# YOUR INSTRUCTIONS:
Print exactly what appears from the line containing "http://www.raxnet.net/products/cacti/ (51, 1905)" through the final line of the data below, pictures excluded.

# PROVIDED RECORDS:

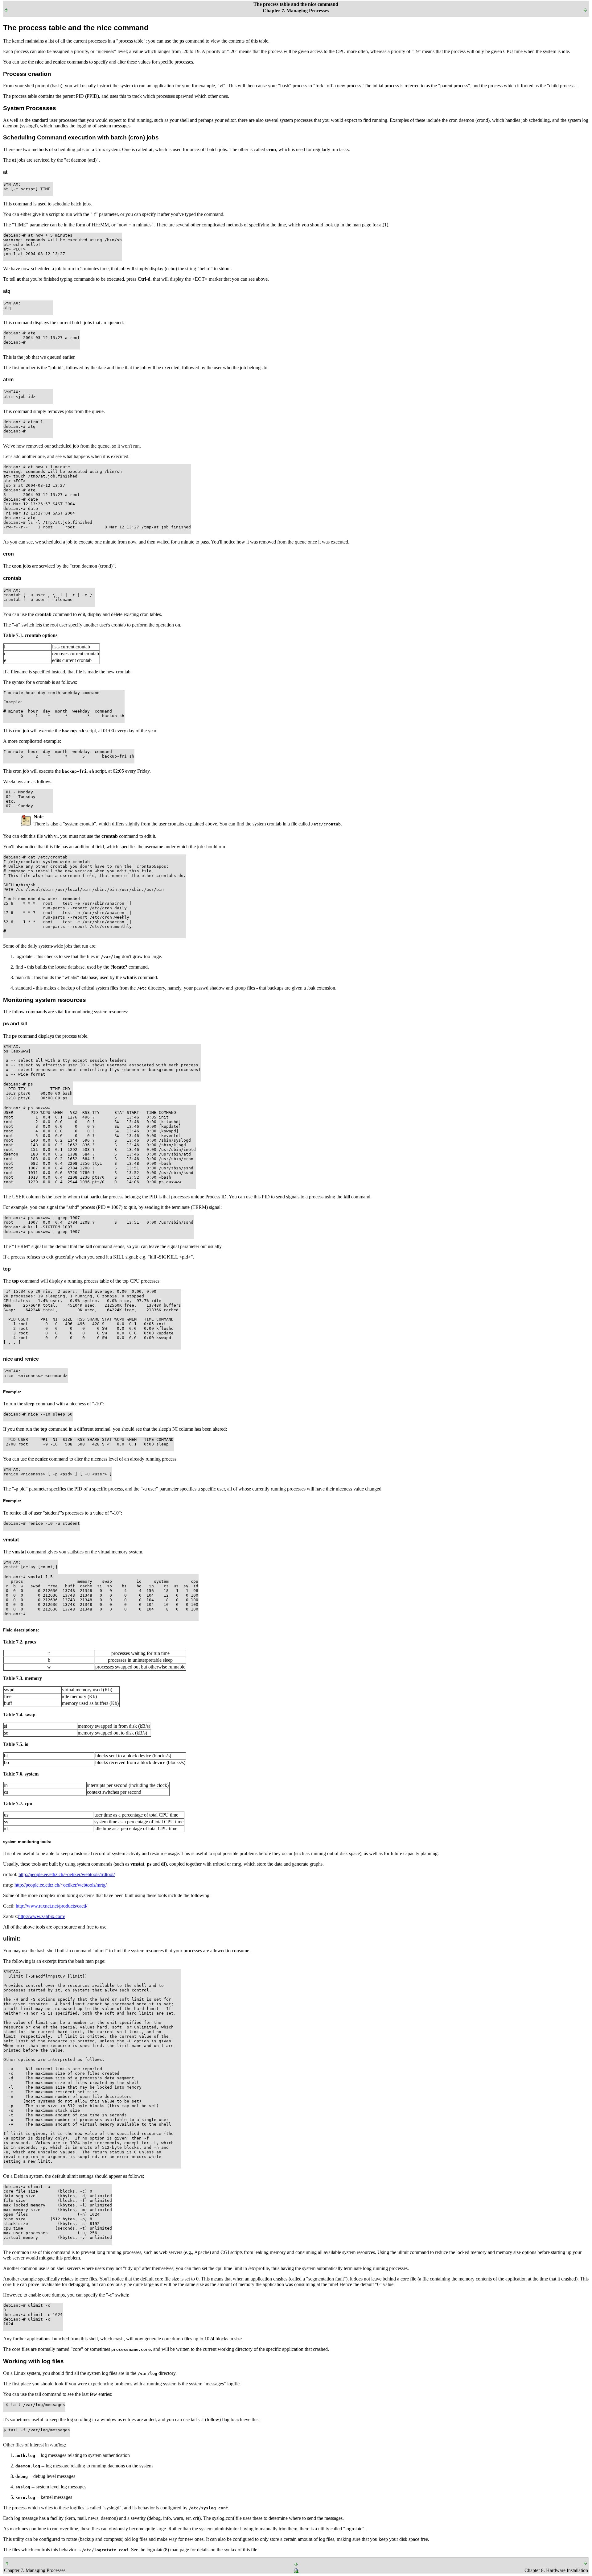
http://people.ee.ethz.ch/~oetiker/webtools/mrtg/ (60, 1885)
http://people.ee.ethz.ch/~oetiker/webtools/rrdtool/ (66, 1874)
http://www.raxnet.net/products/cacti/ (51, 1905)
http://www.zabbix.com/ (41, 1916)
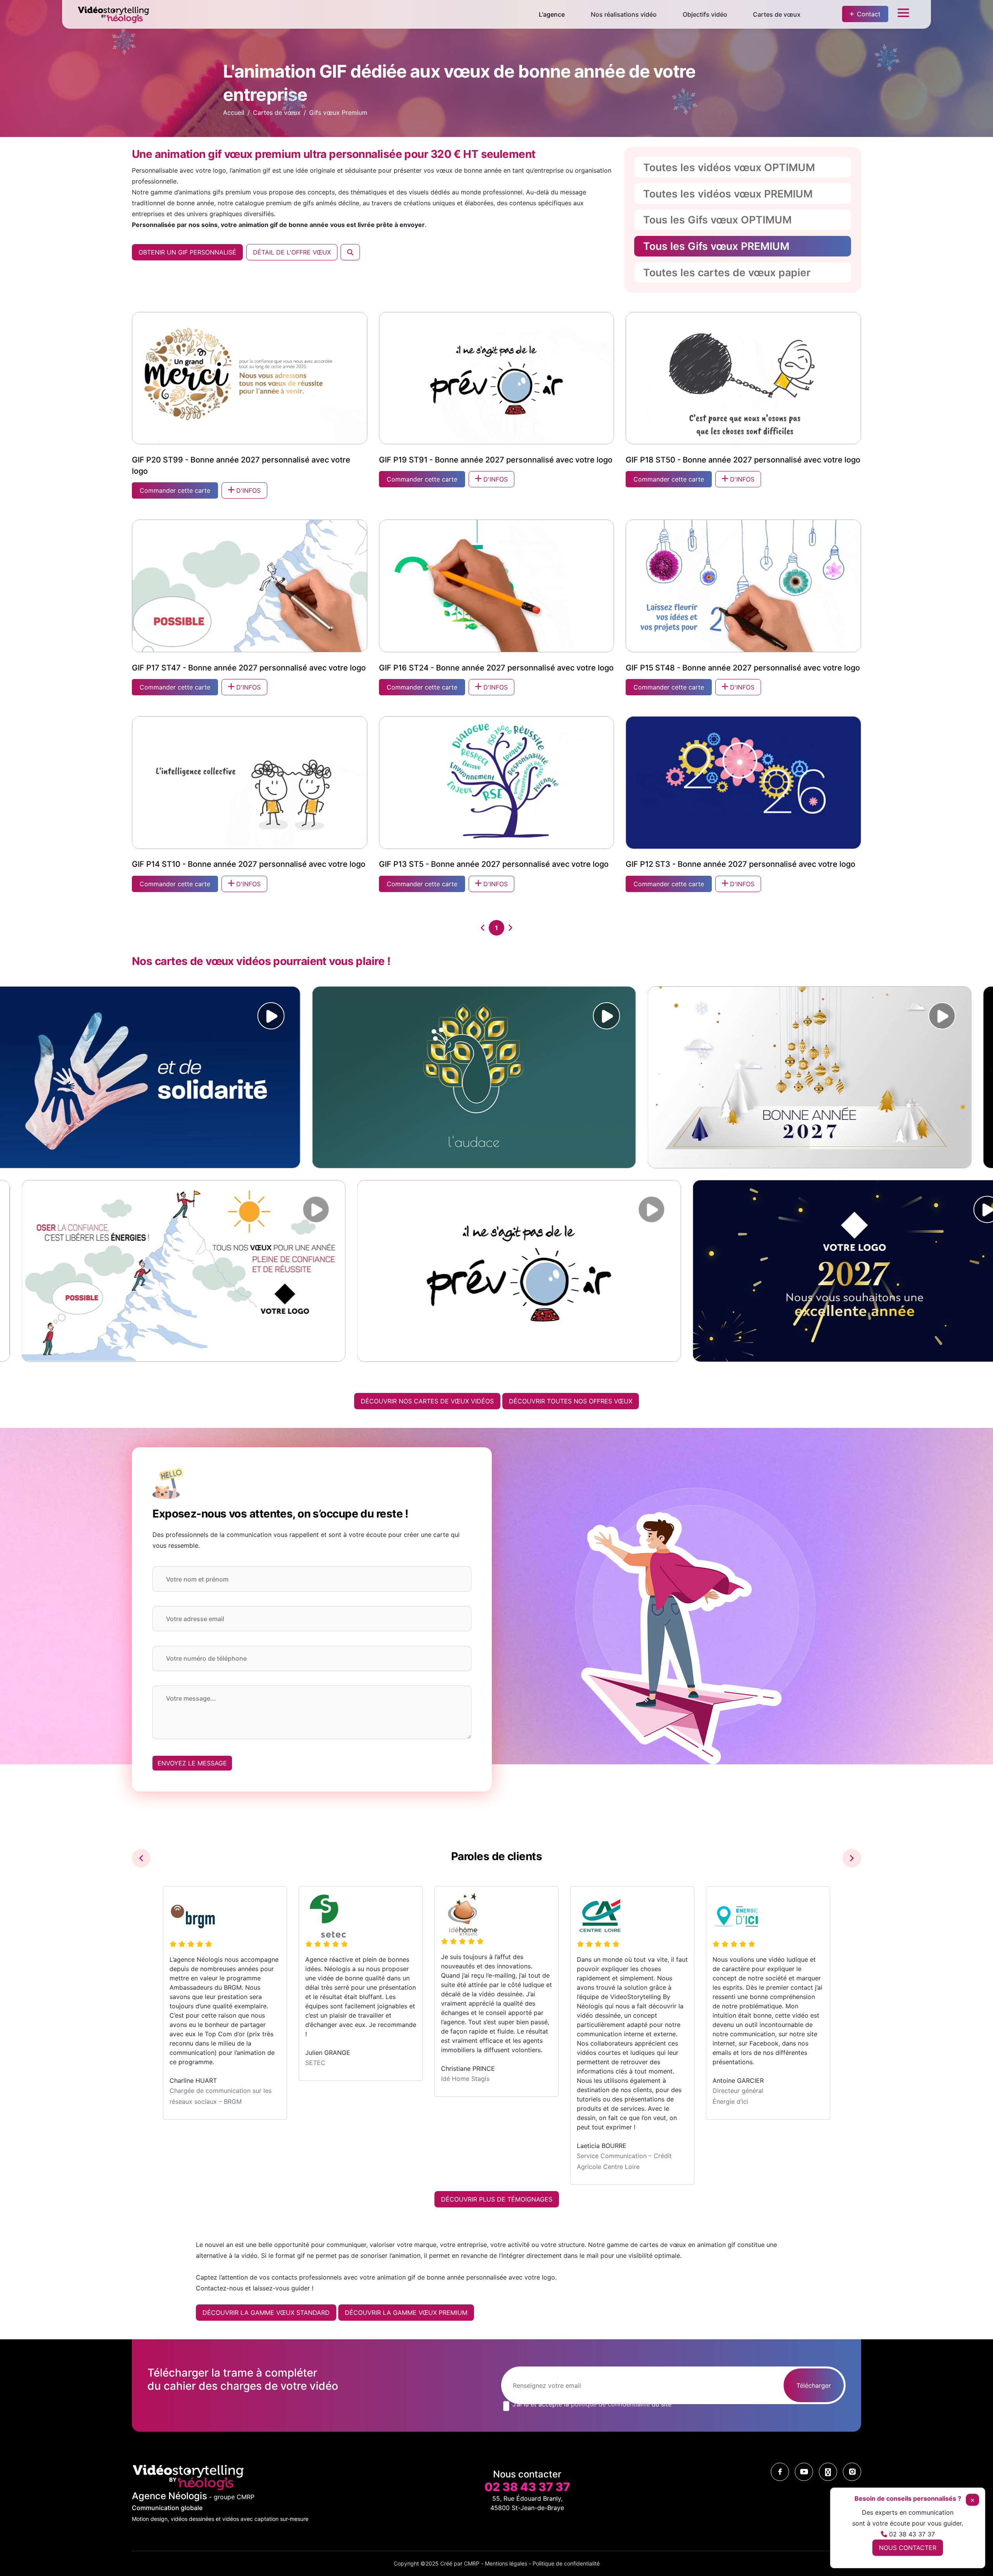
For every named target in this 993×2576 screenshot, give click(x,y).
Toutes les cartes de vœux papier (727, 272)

# RESPONSE TO THIS EXERCISE:
http://www.raxnet.net/products/cacti/ (51, 1905)
http://www.zabbix.com/ (41, 1916)
For every named target in this 993×2576 screenshot, give click(x,y).
Toutes les cartes de vœux papier (727, 272)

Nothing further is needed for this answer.